Plus forte que leur rancune, l’habitude les réunit l’un et l’autre autour de la théière, Ambroisine, dans un élégant peignoir de flanelle anglaise, Vaudreuse dans sa robe de chambre.

En gens bien élevés, ils évitèrent de revenir sur les motifs de leur rupture, fait arrêté, près de s’accomplir ; ils avaient même trop de dignité pour laisser paraître quelque regret de leur action. On eut les mêmes égards réciproques, les mêmes attentions qu’autrefois dans cette première entrevue matinale. Seulement Vaudreuse, qui s’était accoutumé à savourer sa tasse de thé au son d’un morceau exécuté sur le piano par Ambroisine, attendit inutilement ce délicieux accessoire.
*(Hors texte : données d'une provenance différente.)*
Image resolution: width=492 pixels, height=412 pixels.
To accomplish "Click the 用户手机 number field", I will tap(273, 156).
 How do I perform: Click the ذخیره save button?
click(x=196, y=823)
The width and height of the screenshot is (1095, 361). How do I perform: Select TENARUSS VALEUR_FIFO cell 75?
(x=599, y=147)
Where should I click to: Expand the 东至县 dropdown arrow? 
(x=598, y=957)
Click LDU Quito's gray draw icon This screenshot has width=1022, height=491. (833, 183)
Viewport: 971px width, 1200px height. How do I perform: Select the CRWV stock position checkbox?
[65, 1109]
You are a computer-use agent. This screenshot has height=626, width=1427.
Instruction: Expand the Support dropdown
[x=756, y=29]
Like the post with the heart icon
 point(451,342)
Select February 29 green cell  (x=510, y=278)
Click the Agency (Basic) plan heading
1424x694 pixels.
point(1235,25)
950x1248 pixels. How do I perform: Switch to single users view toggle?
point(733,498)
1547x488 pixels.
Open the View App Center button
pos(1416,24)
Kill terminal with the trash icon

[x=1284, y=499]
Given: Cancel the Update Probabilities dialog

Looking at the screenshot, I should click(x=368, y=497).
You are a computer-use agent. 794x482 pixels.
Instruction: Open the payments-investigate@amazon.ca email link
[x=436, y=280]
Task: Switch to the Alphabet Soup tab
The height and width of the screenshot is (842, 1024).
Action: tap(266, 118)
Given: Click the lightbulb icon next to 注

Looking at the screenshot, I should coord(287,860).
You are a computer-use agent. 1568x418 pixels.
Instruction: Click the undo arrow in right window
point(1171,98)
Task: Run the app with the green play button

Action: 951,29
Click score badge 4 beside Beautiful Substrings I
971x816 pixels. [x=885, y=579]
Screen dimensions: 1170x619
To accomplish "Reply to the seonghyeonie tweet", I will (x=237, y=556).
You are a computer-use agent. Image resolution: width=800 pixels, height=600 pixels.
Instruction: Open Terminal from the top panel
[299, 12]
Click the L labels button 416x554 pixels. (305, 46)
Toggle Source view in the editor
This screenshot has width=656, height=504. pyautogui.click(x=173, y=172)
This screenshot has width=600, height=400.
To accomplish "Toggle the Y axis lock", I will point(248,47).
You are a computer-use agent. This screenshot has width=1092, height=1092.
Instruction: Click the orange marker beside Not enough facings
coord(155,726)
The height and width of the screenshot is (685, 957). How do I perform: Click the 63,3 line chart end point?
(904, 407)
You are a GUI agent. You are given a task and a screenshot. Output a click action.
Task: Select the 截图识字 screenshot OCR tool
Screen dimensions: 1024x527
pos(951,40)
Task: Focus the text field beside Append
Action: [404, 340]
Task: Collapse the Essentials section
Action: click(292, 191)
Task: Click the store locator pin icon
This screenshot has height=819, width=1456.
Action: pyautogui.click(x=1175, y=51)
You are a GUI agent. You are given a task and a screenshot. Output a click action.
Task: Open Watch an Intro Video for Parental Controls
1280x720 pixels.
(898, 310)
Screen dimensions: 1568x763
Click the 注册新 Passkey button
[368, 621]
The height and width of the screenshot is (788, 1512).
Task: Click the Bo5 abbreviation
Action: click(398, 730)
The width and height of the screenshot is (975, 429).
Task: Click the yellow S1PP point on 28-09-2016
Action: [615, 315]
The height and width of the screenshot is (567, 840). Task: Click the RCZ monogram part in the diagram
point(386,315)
Ambroisine resta à sa place ; Vaudreuse n’eut pas de musique. Aussi lui fut-il impossible de prendre sa tasse de thé. Six fois il la porta à ses lèvres, et six fois il la remit plus froide devant lui. Terrible esclavage que l’habitude ! pensa-t-il ; mauvais pli de prendre du thé en musique. C’est une habitude à perdre ; je la perdrai. Et il ajouta mentalement :

— On dit que Napoléon resta trois jours sans priser, faute de tabac, pendant la campagne de Russie. Fameux exemple d’habitude domptée. Je me dompterai.

Pourtant Vaudreuse ne toucha pas à la tasse de thé, et il passa en soupirant le long du piano muet.